On Monday, Chief U.S. District Judge Timothy M Burgess sentenced the Anchorage accounting business owner, Jill Diane Applebury, aka: “Jill Wetzsteon,” who pleaded guilty in November, to four years in federal prison and five years of supervised release, according to the U.S. Department of Justice.
Applebury, of Applebury Accounting Services, pleaded guilty in a November plea deal after being indicted on 39 counts in September 2017 in connection to defrauding the medical practice of at least $640,000.
As an independent contractor, Applebury preformed bookkeeping for an Anchorage physician from the mid-90s until march of 2013. One scheme to defraud took place from 2001 through 2009 where Applebury used funds from the medical service to pay her Federal Income Tax Withholding without the service’s knowledge for a total of $84,813.75.

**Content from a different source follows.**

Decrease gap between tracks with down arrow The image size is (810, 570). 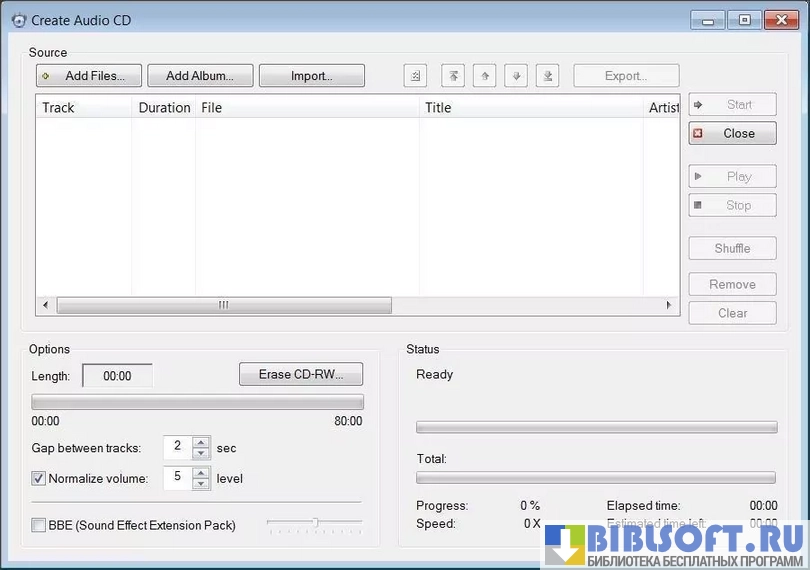tap(201, 453)
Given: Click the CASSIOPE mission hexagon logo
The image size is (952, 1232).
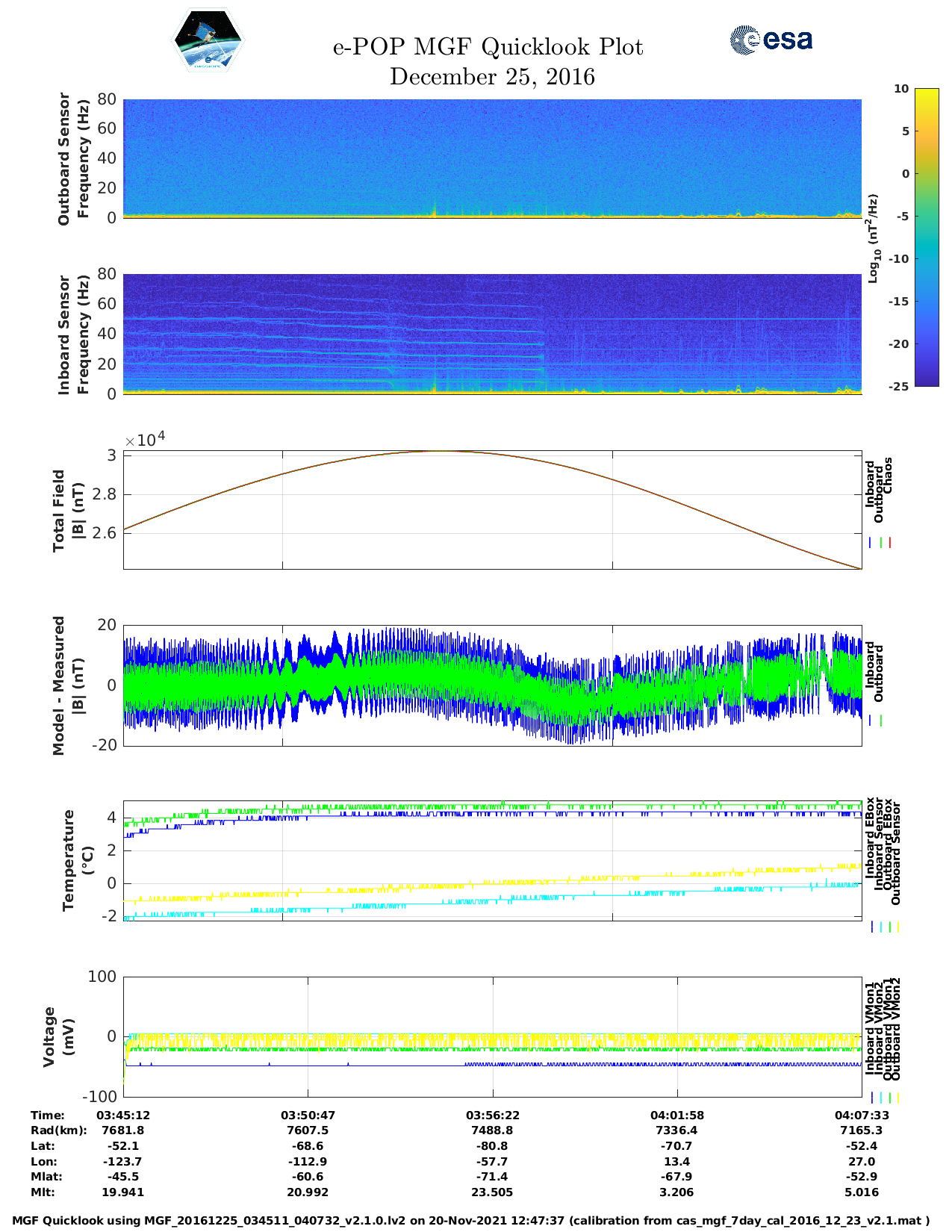Looking at the screenshot, I should [x=208, y=41].
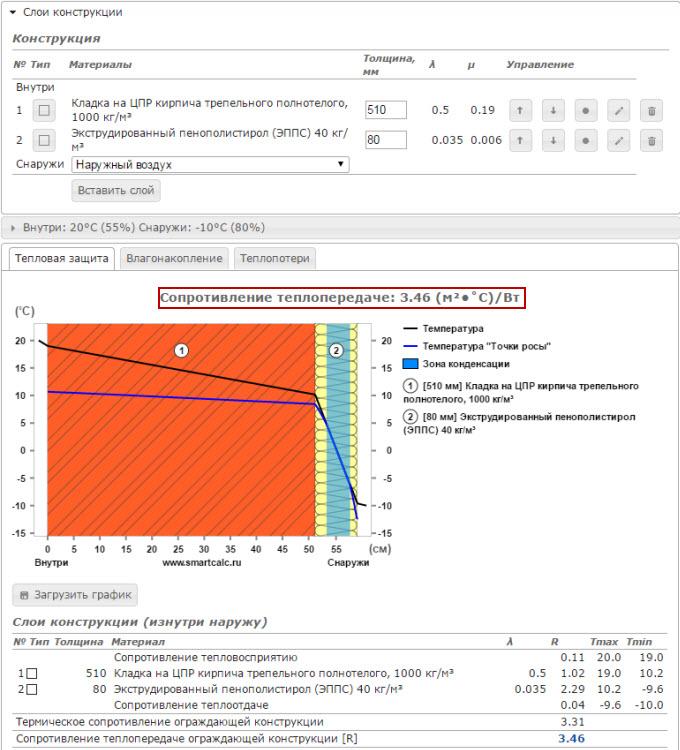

In 2009, Applebury convinced the third-party administrator overseeing the service’s profit-sharing plan that she had become a full-time employee of the medical service and thus was eligible to take part in that service’s plan in 2009. This resulted in Applebury having $62,722.90 allocated to her unauthorized plan contributions in 2010 and 2011. The physician “suffered an additional loss of $25,574.18, and was subject to an excise tax penalty in the amount of $1,931.80” prosecutors reported.
For eight years, starting in 2004, Applebury used the service’s bank account to pay for charges on her family’s personal credit cards in the amount of $18,229.97 for her, her husband and daughter’s dining and travel.
Additionally, Applebury used the physician’s business credit card to pay for her and her family’s cell and Internet service, her and her husband’s business licenses, auto insurance for her family, and fund-raising gift cards for her nephew’s soccer team. This went on for nine years from 2004 and cost the physician over $35,000.
In 2012, Applebury used the physician’s business credit card to pay for medical supplies for her husband, Darin. Without the physician’s knowledge, Applebury bought $3,000 worth of supplies for Rapid Recovery Medical Service.
Judge Burgess pointed out the scope of Applebury’s crimes against the physician and called it “breathtaking” the way she treated the physician’s business finances “like her own personal piggy bank,” U.S. Attorney Bryan Schroder said in the release.
Judge Burgess found that Applebury was a financial risk and ordered her to notify any future employees of her felony convictions. In addition, Applebury was ordered to not have any contact with any financial records of any businesses in the future.
It was the FBI and the Anchorage Police Department’s investigation that led to the conviction of Applebury.